**DATASET EXTRACT:**
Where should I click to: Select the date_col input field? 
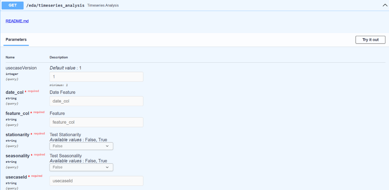tap(96, 101)
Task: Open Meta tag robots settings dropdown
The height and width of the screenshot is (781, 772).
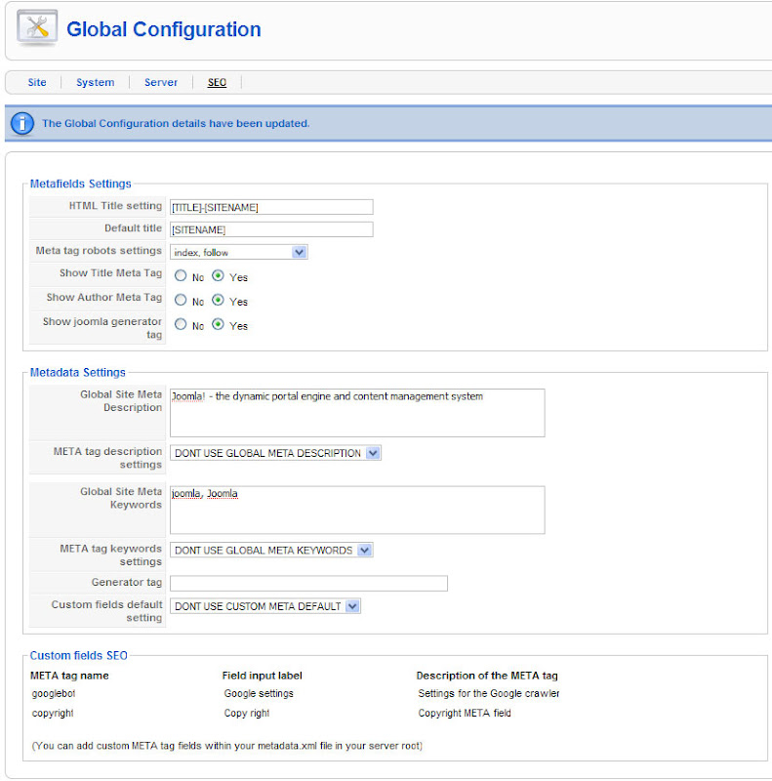Action: coord(239,252)
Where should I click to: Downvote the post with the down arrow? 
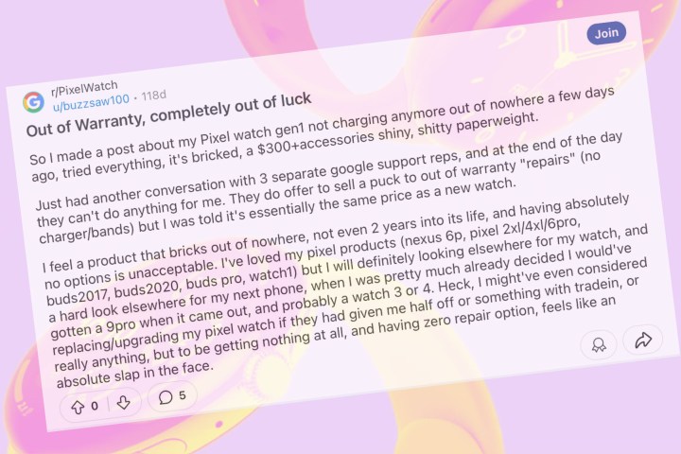pos(123,402)
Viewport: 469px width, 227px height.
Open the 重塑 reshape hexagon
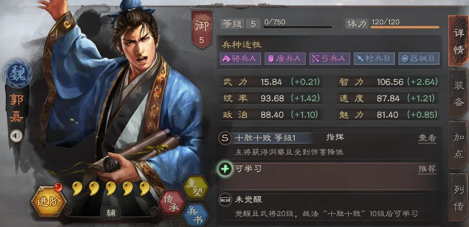(195, 187)
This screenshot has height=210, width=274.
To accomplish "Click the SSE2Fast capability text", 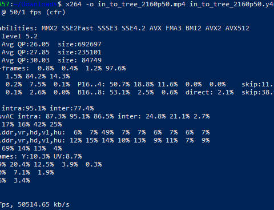I will click(78, 28).
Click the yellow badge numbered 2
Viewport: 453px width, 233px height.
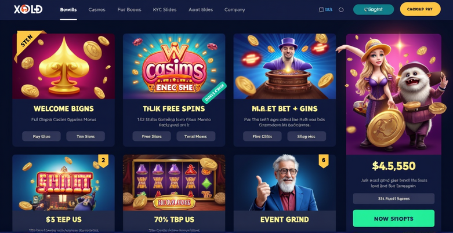(x=103, y=161)
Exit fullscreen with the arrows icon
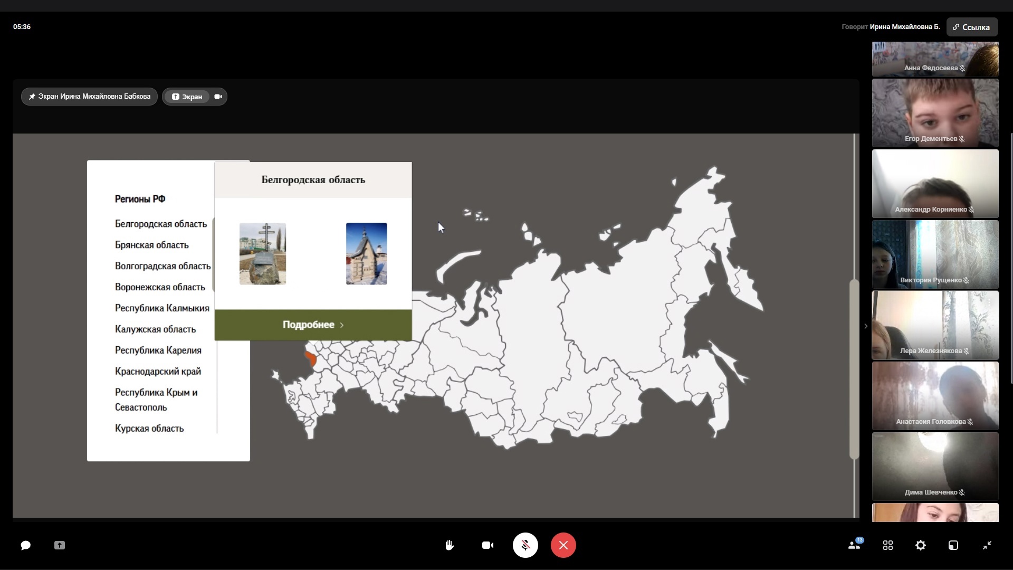This screenshot has height=570, width=1013. pyautogui.click(x=987, y=545)
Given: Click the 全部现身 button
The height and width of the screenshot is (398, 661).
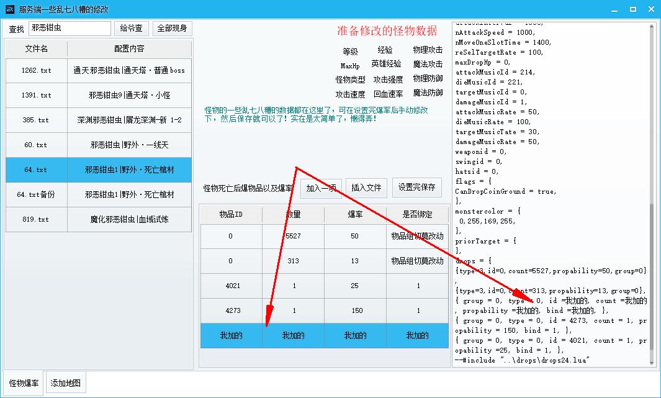Looking at the screenshot, I should coord(172,29).
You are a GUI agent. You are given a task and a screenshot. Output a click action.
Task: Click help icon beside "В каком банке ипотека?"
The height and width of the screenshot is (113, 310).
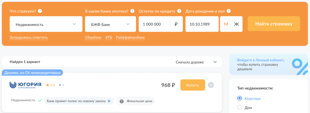tap(133, 11)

**WHAT YOU ARE ASKED TO DO:** Could you repeat, exactly, only the lines above starting at the one that has "The height and width of the screenshot is (781, 772)." and stopping after the one that has "This screenshot has height=210, width=274.", without the pictures?

**RESULT FOR THIS EXERCISE:**
The height and width of the screenshot is (781, 772).
Action: coord(239,252)
Where should I click to: Downvote the post with the down arrow? 
pos(123,402)
Viewport: 469px width, 227px height.
Open the 重塑 reshape hexagon
(195, 187)
This screenshot has height=210, width=274.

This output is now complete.